Dell Technologies sees the enemy at the gate that also brings opportunity. Some of its high-margin customers that love Dell EMC and VMware for their ease of management also see cloud providers as the next step in making infrastructure easier. On a pre-briefing call, it says that its customers are not just using one cloud, but are already using more like five clouds between public and private. Dell Technologies is seizing that opportunity to launch its own cloud platforms, underpinned by VMware.
Dell Technologies Cloud
Dell EMC has the servers, storage, and networking to build a cloud infrastructure. Between the Dell EMC tools and the VMware tools, it also has end-to-end management and monitoring capabilities. Dell now has all of the components, save facilities where a customer may want their private cloud to reside.

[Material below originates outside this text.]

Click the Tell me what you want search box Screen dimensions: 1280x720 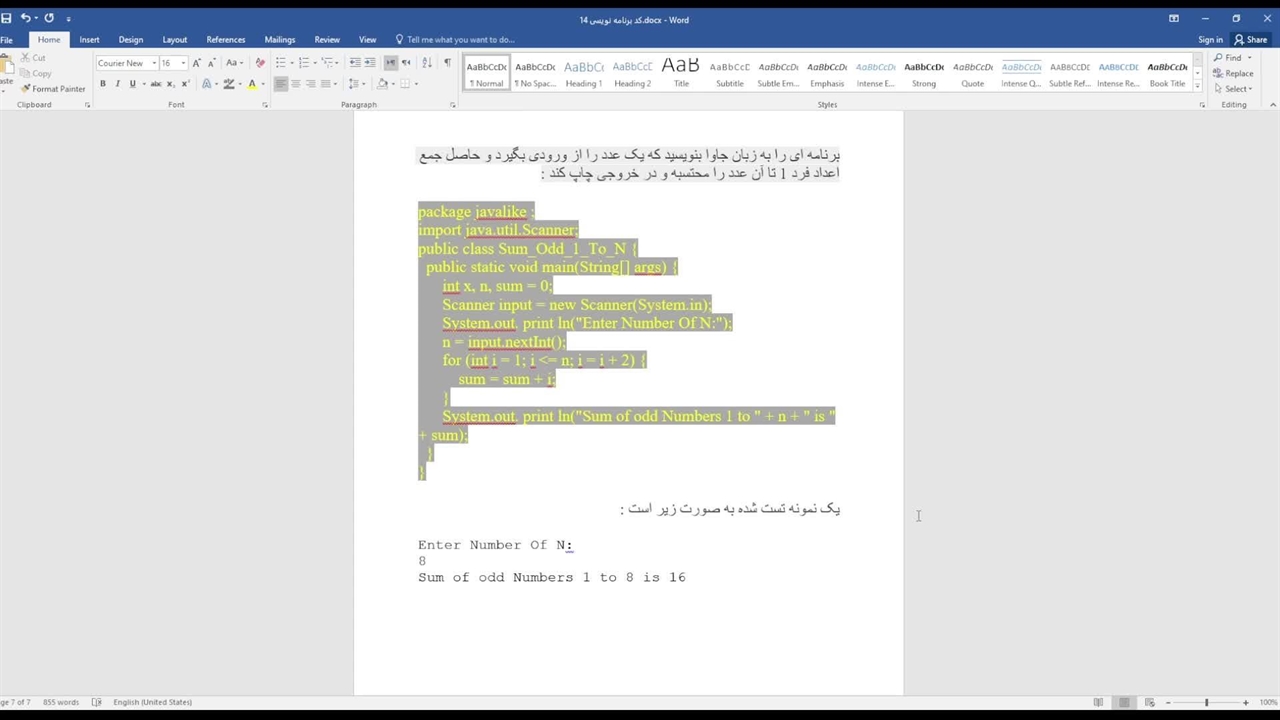(460, 40)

Over the past few VMworld shows we have attended, the company has been pushing a model of using VMware for primary private cloud management as well as public cloud management. We see the Dell Technologies Cloud as an extension of this work allowing organizations to run workloads on multiple clouds managed by VMware across the stack.
In some ways, the announcement is the most obvious direction for the company. As companies like AWS, Google, and Microsoft look toward appliances that an extend their clouds on-prem, Dell Technologies needs to push its infrastructure so that its customers that already use AWS do not decide to ditch VMware, get AWS on-prem, and go all-in with a public cloud provider.

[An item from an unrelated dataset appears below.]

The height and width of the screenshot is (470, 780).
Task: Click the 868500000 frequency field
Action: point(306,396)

Dell Technologies is using tools in its portfolios such as VxRAIL and VMware Cloud Foundation to deliver a private cloud as a service. We would have said on-premises, however, a lot of these are likely to live in third-party data centers.
Availability will be in the second half of 2019 with a beta available today. Interestingly enough, VMworld 2019 is scheduled for the second half of 2019.
Final Words
This is a massively important announcement for Dell Technologies, not just Dell EMC or VMware. Keeping high-margin customers on VMware versus the proprietary cloud toolsets and open toolsets is key to keeping customers align with the Dell Technologies portfolio. If one moves to OpenStack, they change their cost structure versus VMware for both software and hardware. Likewise, if cloud providers start placing boxes in customer data centers, they are making the case that they should be the management toolset.
At the same time, those customers who have been loyal to PowerEdge servers, EMC storage, and VMware management have also been the ones who are willing to pay a bit more to get the ease of use and great tools. The Dell Technologies Cloud offering allows the company to leverage its extensive portfolio and deliver a solution for the multi-cloud world that its customers can adopt as soon as it is finally released.
Since I am in Las Vegas this week for Dell Technologies World, I may suggest placing bets on hearing more about this offering in 2H 2019, or around VMworld 2019.